------ Data for the task

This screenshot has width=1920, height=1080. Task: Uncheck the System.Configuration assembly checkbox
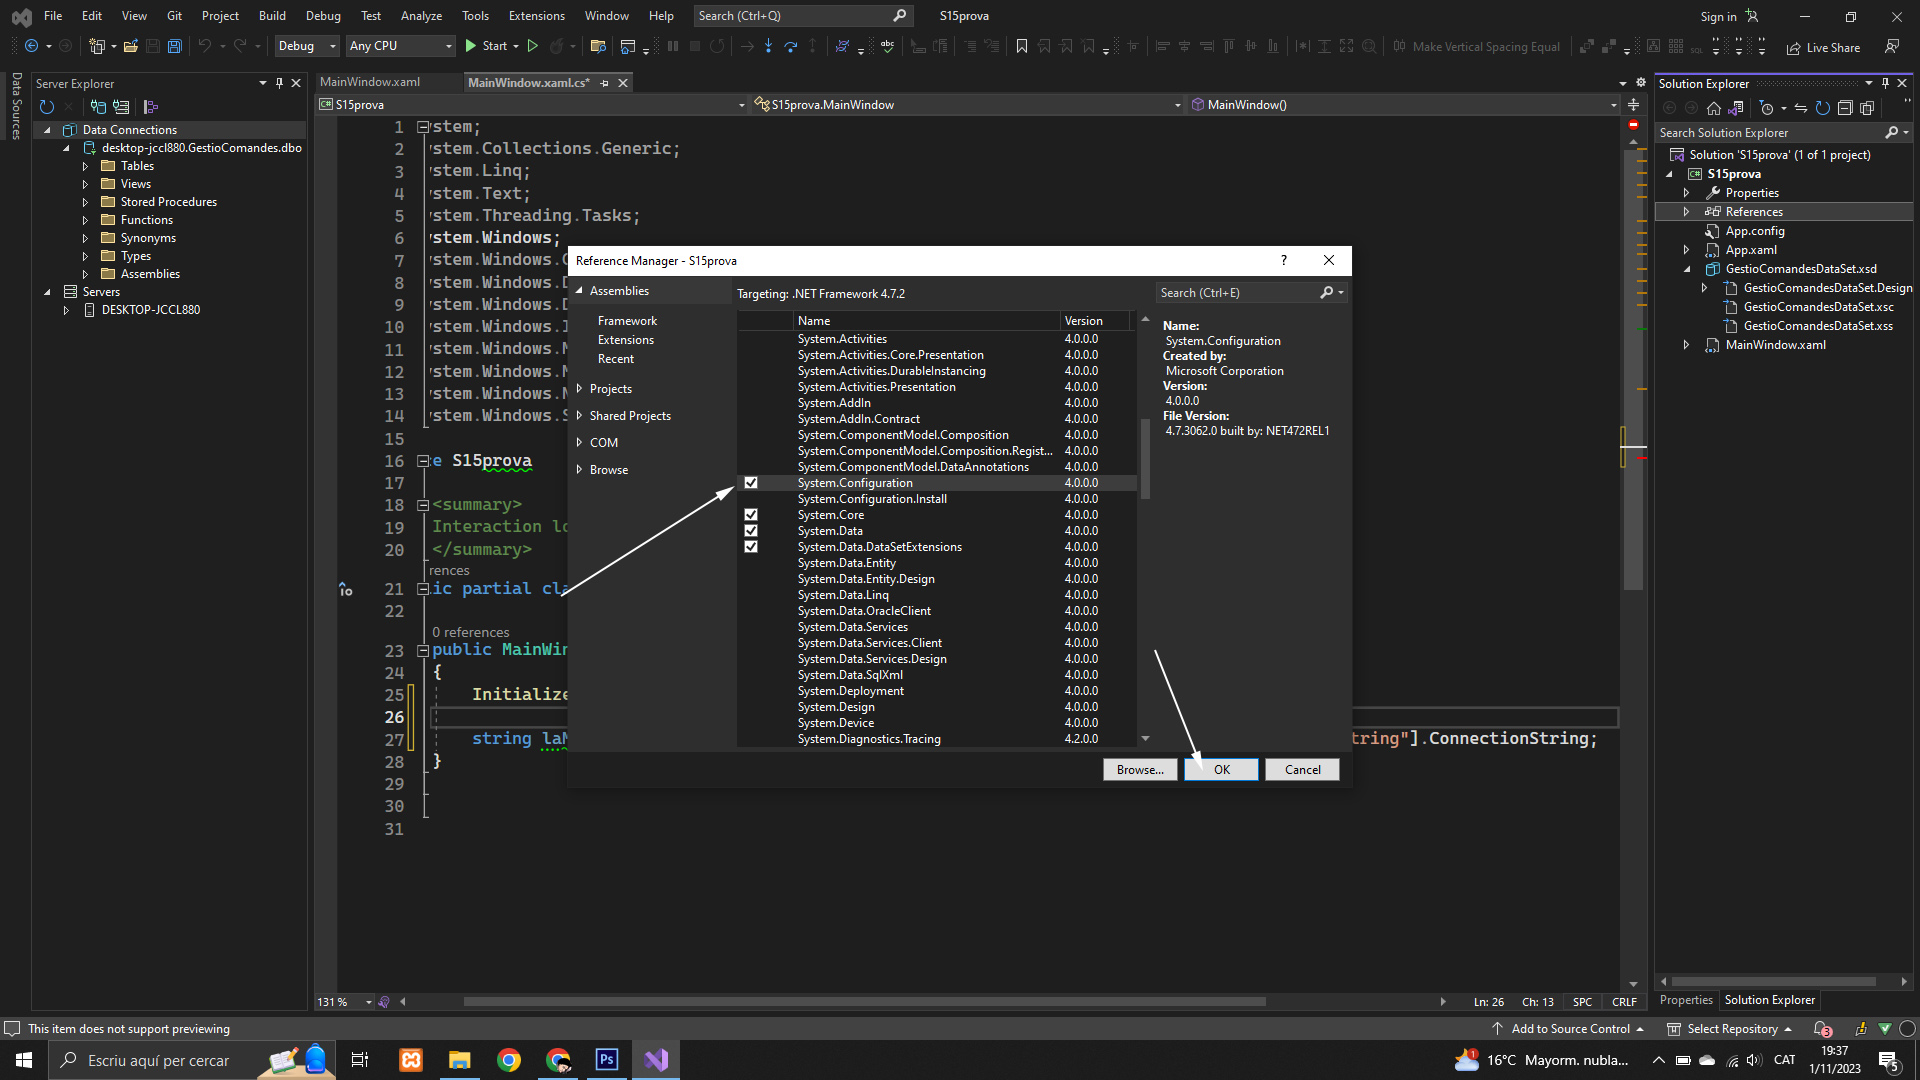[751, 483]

------------
------ Data for the task

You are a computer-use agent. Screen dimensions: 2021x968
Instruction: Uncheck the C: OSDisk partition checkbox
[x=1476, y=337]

------------
------ Data for the task

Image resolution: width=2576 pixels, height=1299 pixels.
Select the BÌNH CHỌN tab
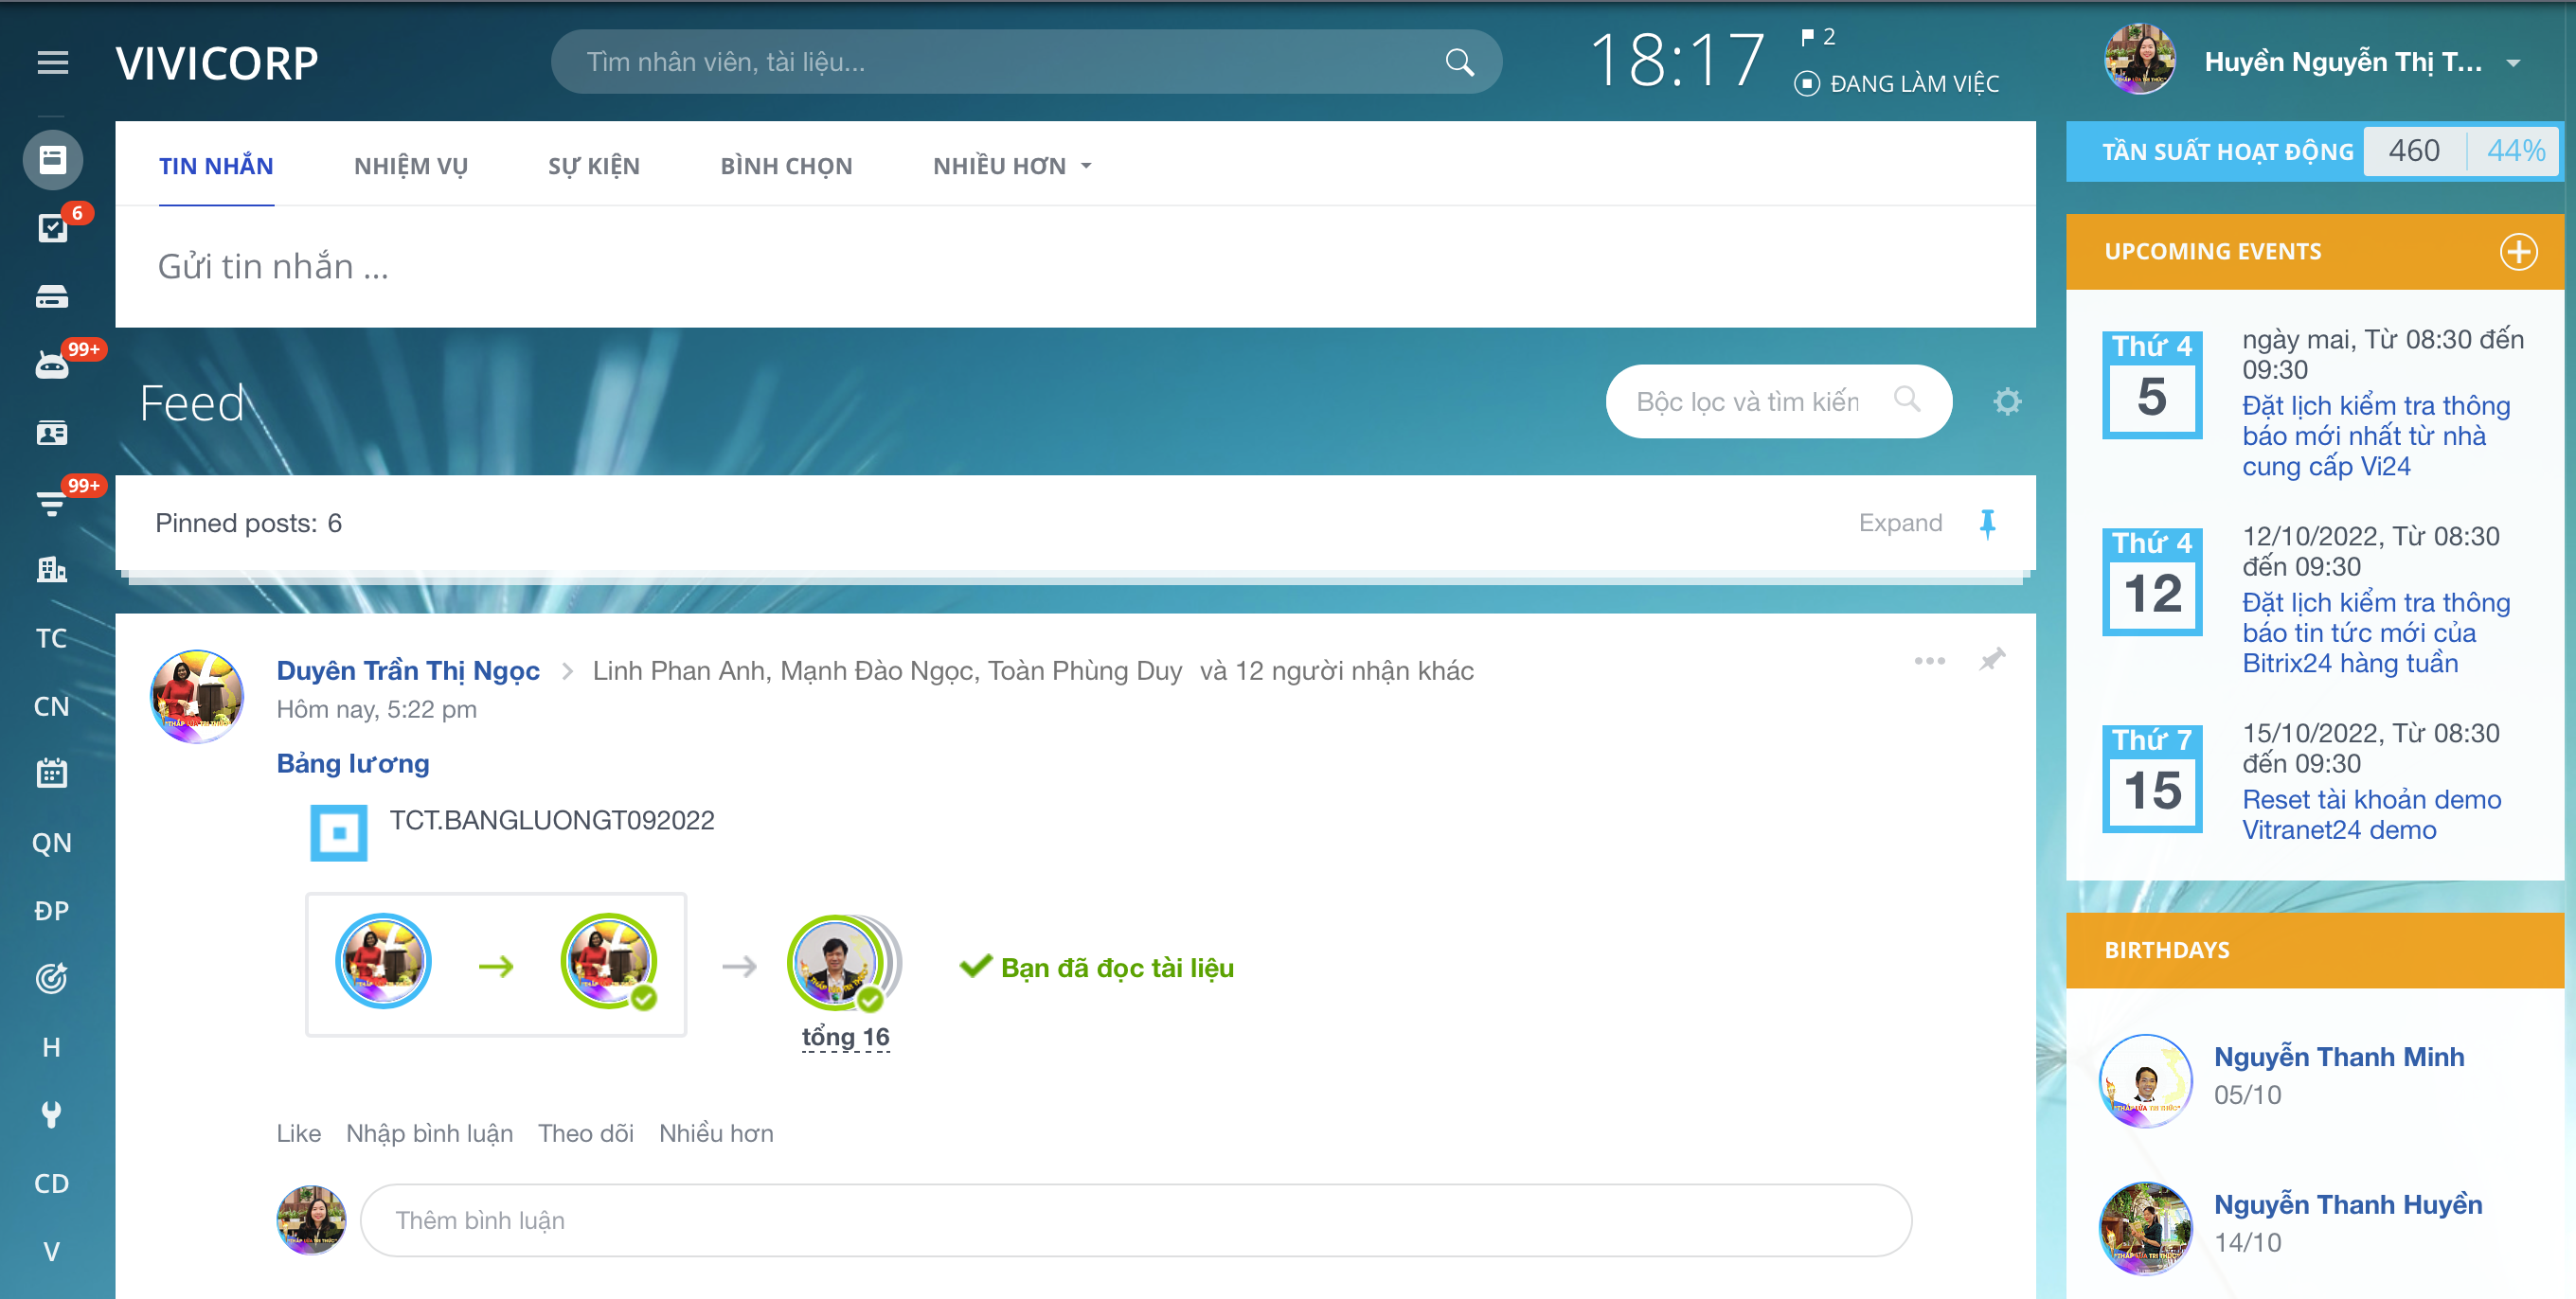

------------

● Aim of the exercise
From the listing above, output exactly the run of lines that starts with the line containing "Image resolution: width=2576" and ends with the line containing "Select the BÌNH CHỌN tab".

● Result below
Image resolution: width=2576 pixels, height=1299 pixels.
Select the BÌNH CHỌN tab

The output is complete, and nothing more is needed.